Back To Proximal Algorithms Home.
4.1 Proximal minimization
\[x^{k+1} := \mathbf{prox}_{\lambda f}(x^{k})\]- Standard gradient method applied to the Moreau envelope.
- Iteration for finding a fixeed point of proximal operator (non-expansion).
- Disappearing Tikhonov regularization, iterative refinement.
- Gradient flow.
4.2 Proximal gradient method
Consider the problem in the following form:
\[minimize \quad f(x) + g(x)\]In this form, we split the objective into two terms, one of which is differentiable. This splitting is not unique, so different splittings lead to different implementations of the proximal gradient method for the same original problem.
The proximal gradient method is:
\[x^{k+1} := \mathbf{prox}_{\lambda^{k} g} (x^{k} - \lambda^{k} \Delta f(x^{k}))\]4.3 Accelerated proximal gradient method
So-called ‘accelerated’ versions of the basic proximal gradient algorithm include an extrapolation step in the algorithm. One simple version is :
\[\begin{align*} &y^{k+1} := x^{k} + \omega^{k}(x^{k} - x^{k-1}) \\ &x^{k+1} := \mathbf{prox}_{\lambda^{k} g} (y^{k+1} - \lambda^{k} \Delta f(y^{k+1})) \end{align*}\]4.4 Alternating direction method of multipliers
Then the alternating direction method of multipliers (ADMM), also known as Douglas- Rachford splitting, is:
\[\begin{align*} &x^{k+1}:=\mathbf{prox}_{\lambda f}(z^{k} - u^{k}) \\ &z^{k+1}:=\mathbf{prox}_{\lambda g}(x^{k+1} + u^{k}) \\ &u^{k+1} := u^{k} + x^{k+1} - z^{k+1} \end{align*}\]- It can be shown that ADMM converge the optimal value of the original problem.
- ADMM algorithm allows us to perform the optimization in parallel.

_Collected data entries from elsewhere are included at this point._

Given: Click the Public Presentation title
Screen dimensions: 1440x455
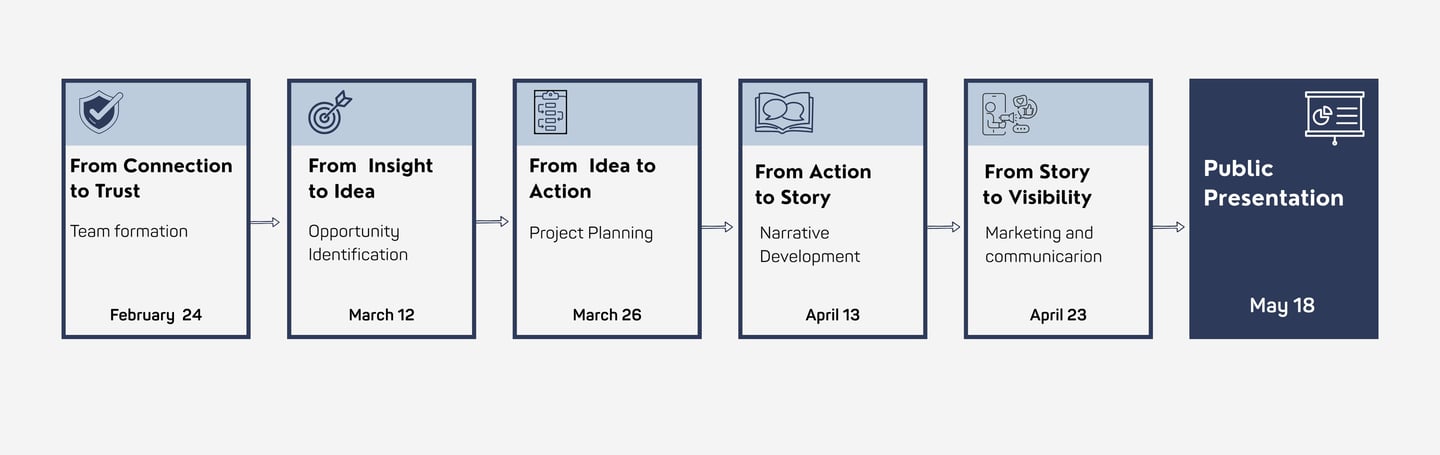Looking at the screenshot, I should click(1273, 183).
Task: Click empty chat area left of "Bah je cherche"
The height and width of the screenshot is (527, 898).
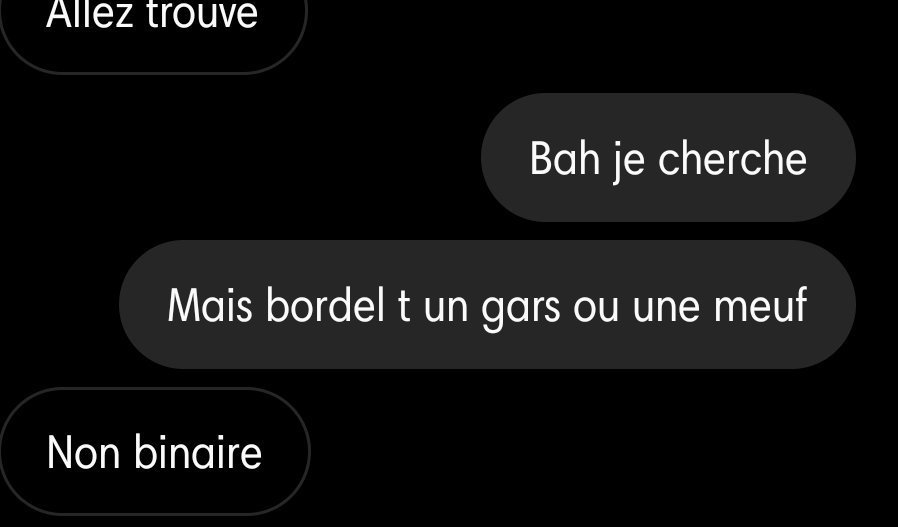Action: pyautogui.click(x=241, y=158)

- The algortihm is extremely efficient when update x and z speratedly has a low computational cost (compared to the update together - standard descent step).
- Although the algorithm converges when we have two variables, the convergence is not guaranteed when have three or more vaiables. Which it actually performs well in many occasions.
4.5 LM interpretations
So far we have the following interpretations for LM algorithm:
- L2 regularized Newton.
- Trust region algorithm.
- Proximal operator of second order approximation.

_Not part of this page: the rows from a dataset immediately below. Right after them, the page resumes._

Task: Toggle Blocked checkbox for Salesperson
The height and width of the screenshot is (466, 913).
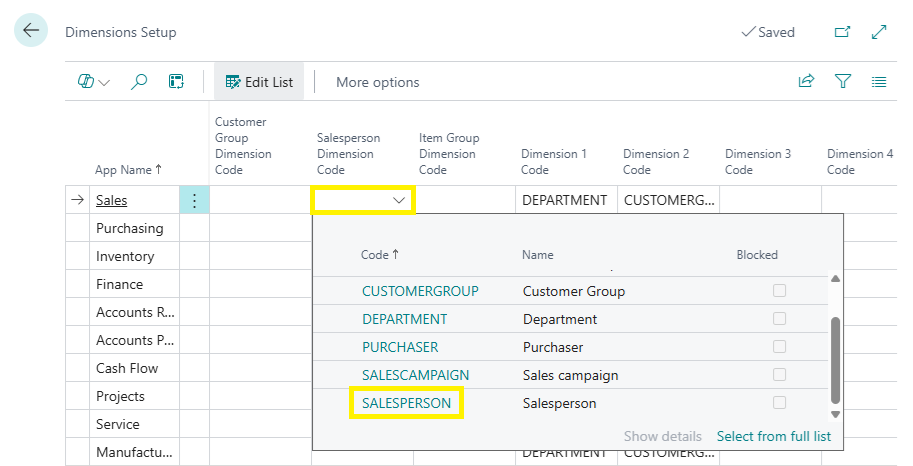Action: [779, 403]
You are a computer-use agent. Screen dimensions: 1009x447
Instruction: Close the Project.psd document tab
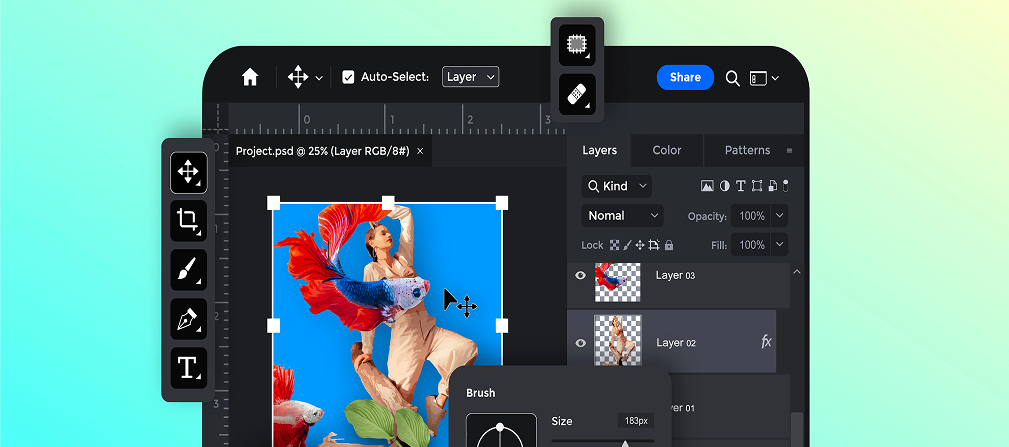click(420, 151)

- Asymptotionally disappearing Tikhonov regularization of quadratic functions, Iterative refinement.
4.6 The augmented Largrangian method
Consider the primal cone convex optimization problem:
\[\begin{align*} &minimize \quad f(x) \\ & subject \ to \quad Ax- b \in K \ (which \ is \ Ax\succeq_{K}b) \end{align*}\]Its largangian is :
\[\begin{align*} \mathbb{L}(x, \lambda) &= f(x) - \lambda^{T}(Ax- b) \\ & = - ((A^{T}b)^{T}x - f(x)) + \lambda^{T}b \\ & = b^{T} \lambda - f^{*}(A^{T} \lambda) \\ & \triangleq g(\lambda) \end{align*}\]With $\lambda \in K^{*}$. Then the dual problem is:
\[\begin{align*} &maximize \quad g(\lambda) \\ & subject \ to \quad \lambda \in K^{*} \end{align*}\]- If g is differentiable we can use a gradient ascent methods.
- If g is non-differentiable we can use the subgradient methods.
- If g is non-differentiable we can consider the Moreau-Yosida approximation (as the following).
Be carefully that the upper is dealing with a concave function g, and we want to maximize it.
We can reform it into :
\[g_{\mu}(\lambda) = \sup_{z\in K^{*}}(g(z) - \frac{1}{2\mu}\|u\|^{2}_{2}) \ s.t \ u = \lambda-z\]